Listed entries |

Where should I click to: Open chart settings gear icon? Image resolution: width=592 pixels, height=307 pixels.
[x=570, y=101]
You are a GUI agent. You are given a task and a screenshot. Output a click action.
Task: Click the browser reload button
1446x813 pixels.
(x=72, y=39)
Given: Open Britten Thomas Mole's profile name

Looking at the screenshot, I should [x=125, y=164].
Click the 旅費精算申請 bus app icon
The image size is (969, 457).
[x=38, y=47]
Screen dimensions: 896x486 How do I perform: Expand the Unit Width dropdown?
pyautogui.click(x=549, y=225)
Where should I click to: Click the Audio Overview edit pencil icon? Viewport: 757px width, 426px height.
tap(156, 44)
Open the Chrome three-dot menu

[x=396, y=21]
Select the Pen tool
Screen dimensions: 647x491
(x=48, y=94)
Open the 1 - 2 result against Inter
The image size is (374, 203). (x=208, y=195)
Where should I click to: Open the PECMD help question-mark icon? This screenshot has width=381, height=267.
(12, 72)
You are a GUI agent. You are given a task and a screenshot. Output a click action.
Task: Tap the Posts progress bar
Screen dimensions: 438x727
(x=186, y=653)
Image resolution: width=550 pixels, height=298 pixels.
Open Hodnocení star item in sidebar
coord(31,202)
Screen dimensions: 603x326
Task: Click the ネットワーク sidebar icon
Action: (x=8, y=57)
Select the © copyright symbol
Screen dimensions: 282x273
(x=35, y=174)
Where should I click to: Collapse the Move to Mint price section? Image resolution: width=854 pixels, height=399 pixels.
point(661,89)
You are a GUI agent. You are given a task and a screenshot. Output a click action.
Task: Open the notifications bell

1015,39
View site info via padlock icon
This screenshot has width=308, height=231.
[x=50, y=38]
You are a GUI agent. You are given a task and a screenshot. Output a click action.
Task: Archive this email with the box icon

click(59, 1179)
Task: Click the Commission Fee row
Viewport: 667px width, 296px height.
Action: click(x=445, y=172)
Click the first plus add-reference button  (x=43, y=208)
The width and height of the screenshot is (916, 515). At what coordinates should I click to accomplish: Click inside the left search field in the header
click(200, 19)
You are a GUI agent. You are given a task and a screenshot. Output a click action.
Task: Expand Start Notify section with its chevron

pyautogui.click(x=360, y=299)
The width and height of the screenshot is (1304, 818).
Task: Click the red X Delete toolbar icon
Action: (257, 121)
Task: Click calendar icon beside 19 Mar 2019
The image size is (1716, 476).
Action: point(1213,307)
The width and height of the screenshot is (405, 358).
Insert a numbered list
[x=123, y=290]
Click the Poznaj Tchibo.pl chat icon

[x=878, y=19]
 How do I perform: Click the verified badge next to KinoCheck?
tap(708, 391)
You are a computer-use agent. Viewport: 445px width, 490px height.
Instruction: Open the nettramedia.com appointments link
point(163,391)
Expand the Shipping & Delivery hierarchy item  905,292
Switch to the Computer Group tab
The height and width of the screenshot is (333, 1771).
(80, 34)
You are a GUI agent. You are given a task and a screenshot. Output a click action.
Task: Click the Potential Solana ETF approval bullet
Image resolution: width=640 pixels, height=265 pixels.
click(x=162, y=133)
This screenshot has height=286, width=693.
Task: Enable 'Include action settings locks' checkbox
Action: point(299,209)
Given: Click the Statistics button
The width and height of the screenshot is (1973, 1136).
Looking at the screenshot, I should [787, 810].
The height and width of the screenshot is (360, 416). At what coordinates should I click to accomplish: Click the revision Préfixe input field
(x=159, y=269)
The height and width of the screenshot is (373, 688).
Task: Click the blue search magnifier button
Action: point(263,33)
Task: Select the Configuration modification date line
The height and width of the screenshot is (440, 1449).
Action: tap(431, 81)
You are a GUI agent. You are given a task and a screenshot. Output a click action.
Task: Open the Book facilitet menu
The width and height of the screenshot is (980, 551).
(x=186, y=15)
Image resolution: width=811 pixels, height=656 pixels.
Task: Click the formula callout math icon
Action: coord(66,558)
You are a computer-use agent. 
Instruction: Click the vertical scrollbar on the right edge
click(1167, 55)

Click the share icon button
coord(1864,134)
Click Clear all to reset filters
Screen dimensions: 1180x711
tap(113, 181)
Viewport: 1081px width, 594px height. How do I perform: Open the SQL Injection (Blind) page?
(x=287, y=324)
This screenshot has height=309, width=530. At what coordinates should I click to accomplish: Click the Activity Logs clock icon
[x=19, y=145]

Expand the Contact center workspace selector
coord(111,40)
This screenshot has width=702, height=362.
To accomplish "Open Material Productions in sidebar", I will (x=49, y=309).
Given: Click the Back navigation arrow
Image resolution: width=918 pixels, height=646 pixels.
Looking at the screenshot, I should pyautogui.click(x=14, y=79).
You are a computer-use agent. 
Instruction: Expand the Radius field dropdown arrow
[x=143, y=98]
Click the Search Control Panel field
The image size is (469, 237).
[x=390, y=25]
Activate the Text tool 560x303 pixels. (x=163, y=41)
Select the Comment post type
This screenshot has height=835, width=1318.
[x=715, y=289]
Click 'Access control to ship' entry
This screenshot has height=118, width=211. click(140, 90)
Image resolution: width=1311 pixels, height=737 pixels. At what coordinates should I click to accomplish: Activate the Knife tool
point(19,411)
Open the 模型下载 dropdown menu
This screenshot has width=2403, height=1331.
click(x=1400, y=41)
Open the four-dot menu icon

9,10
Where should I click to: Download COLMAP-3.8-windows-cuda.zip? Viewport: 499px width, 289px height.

Work required | Which lines in the records above contain the word "section"? Extract each of those lines in full.

Full solution |
Where should I click to: Collapse the Move to Mint price section? Image resolution: width=854 pixels, height=399 pixels.
Task: Expand Start Notify section with its chevron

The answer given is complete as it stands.